(Data extracted from a collection)

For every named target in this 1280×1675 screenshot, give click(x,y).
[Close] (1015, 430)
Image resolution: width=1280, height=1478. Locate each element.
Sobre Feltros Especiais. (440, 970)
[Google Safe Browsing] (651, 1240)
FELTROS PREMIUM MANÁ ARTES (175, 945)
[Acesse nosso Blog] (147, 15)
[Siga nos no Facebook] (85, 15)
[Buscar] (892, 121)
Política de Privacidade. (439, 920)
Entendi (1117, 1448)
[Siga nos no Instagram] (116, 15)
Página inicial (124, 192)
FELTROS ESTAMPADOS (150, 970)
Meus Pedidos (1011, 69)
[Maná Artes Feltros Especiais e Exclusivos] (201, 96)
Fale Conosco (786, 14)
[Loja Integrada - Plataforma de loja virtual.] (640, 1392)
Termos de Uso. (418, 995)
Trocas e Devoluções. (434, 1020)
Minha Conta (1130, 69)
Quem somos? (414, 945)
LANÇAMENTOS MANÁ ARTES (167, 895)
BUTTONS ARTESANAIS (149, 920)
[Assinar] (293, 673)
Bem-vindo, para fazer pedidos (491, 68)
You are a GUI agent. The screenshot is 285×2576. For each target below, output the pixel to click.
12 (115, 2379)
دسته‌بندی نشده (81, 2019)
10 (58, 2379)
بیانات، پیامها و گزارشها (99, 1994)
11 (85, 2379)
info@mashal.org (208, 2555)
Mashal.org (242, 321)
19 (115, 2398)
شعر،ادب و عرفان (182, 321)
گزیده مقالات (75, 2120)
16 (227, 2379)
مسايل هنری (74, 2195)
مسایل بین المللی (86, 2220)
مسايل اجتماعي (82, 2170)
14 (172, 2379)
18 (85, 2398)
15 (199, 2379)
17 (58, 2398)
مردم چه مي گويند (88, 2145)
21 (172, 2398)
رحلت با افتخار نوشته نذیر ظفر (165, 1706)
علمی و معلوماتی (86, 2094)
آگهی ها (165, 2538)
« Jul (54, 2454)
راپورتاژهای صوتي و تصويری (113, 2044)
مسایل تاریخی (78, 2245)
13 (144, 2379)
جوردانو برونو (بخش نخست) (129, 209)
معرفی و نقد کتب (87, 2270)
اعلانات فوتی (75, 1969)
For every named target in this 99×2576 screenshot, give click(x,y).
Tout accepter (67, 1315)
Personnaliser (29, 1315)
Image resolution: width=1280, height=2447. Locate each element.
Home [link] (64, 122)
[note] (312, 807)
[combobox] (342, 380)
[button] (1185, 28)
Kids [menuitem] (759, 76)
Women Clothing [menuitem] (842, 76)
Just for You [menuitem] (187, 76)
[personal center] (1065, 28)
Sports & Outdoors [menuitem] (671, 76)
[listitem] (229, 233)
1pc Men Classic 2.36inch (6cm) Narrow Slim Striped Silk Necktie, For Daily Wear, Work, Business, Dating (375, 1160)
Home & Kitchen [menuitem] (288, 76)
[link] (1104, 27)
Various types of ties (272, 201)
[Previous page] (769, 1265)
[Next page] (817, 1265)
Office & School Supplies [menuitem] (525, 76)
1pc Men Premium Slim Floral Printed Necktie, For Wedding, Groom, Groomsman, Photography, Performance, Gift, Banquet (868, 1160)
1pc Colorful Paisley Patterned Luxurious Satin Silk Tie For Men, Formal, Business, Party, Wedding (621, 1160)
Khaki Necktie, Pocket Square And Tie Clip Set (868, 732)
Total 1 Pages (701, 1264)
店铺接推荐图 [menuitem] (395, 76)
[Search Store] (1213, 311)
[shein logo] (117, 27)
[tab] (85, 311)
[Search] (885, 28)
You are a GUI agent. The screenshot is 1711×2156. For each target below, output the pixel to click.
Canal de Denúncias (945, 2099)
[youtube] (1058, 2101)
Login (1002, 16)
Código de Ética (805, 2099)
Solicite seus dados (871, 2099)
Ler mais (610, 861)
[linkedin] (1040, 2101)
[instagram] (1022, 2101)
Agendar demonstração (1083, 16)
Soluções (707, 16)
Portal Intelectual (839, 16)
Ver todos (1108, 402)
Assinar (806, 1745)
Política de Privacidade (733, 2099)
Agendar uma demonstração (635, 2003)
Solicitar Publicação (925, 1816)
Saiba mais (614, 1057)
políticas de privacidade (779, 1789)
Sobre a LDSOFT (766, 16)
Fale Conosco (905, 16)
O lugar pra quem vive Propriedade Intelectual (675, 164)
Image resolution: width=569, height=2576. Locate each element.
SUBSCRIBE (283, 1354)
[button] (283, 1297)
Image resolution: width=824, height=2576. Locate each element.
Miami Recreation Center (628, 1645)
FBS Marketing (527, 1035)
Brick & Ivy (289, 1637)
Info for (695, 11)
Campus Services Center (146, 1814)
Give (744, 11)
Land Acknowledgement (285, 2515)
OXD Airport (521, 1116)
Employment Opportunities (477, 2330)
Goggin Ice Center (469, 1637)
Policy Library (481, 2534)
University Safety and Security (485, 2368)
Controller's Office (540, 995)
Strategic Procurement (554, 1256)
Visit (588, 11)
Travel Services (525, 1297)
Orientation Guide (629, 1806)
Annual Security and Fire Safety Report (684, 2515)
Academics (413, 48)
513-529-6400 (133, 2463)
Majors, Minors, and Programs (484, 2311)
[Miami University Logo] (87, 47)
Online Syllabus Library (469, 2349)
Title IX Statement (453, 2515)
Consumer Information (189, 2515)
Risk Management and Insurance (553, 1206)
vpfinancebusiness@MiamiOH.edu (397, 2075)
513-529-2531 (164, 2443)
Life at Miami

Work item:
If a line in the records includes the string "Intelectual", copy it.

Written response:
Portal Intelectual (839, 16)
O lugar pra quem vive Propriedade Intelectual (675, 164)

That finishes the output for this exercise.